-- DATA EXCERPTS start --
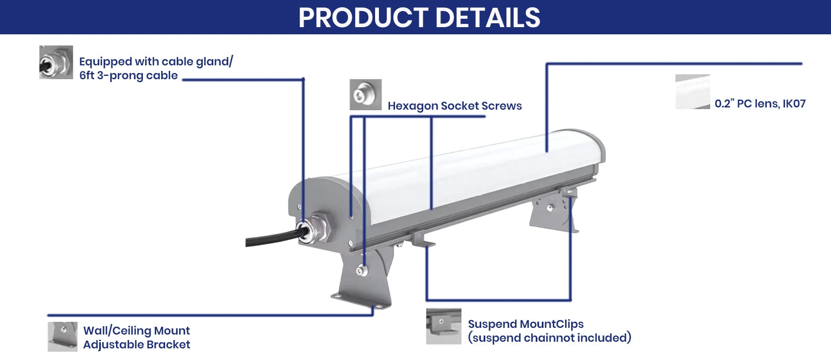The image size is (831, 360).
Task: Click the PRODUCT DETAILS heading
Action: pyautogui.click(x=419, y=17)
-- DATA EXCERPTS end --
-- DATA EXCERPTS start --
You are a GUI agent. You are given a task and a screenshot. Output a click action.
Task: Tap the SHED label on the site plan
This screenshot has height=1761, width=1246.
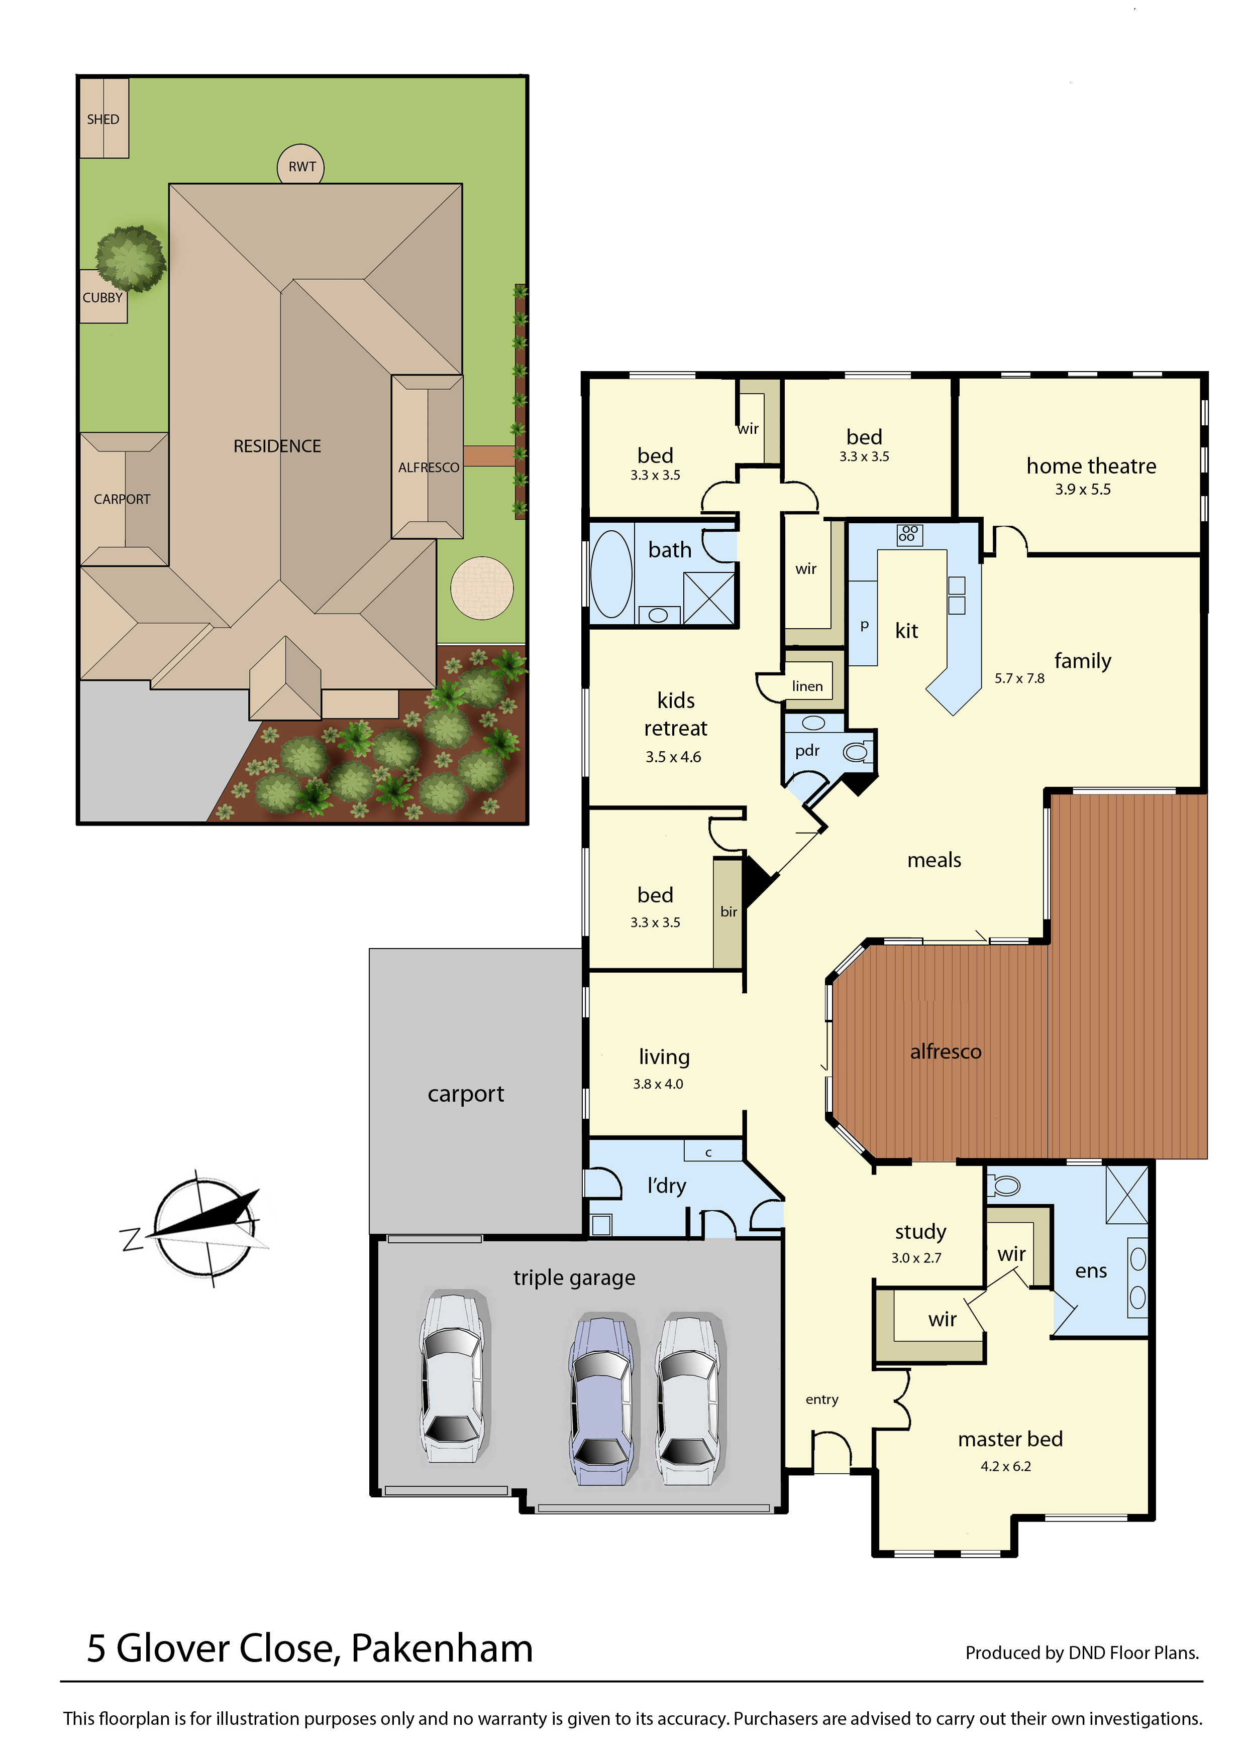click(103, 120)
-- DATA EXCERPTS end --
-- DATA EXCERPTS start --
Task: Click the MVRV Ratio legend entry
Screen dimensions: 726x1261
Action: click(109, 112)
-- DATA EXCERPTS end --
> WORK TO BE COMPLETED
Lay out the data as a two-column CSV with the headers task and answer, beginning at the line that has "Task: Click the MVRV Ratio legend entry" and stopping after the line that has "Action: click(109, 112)". Each request takes one row, and its text and answer go in separate quoted fields with line breaks replaced by spaces.

> ANSWER FOR THE TASK
task,answer
"Task: Click the MVRV Ratio legend entry Screen dimensions: 726x1261 Action:","click(109, 112)"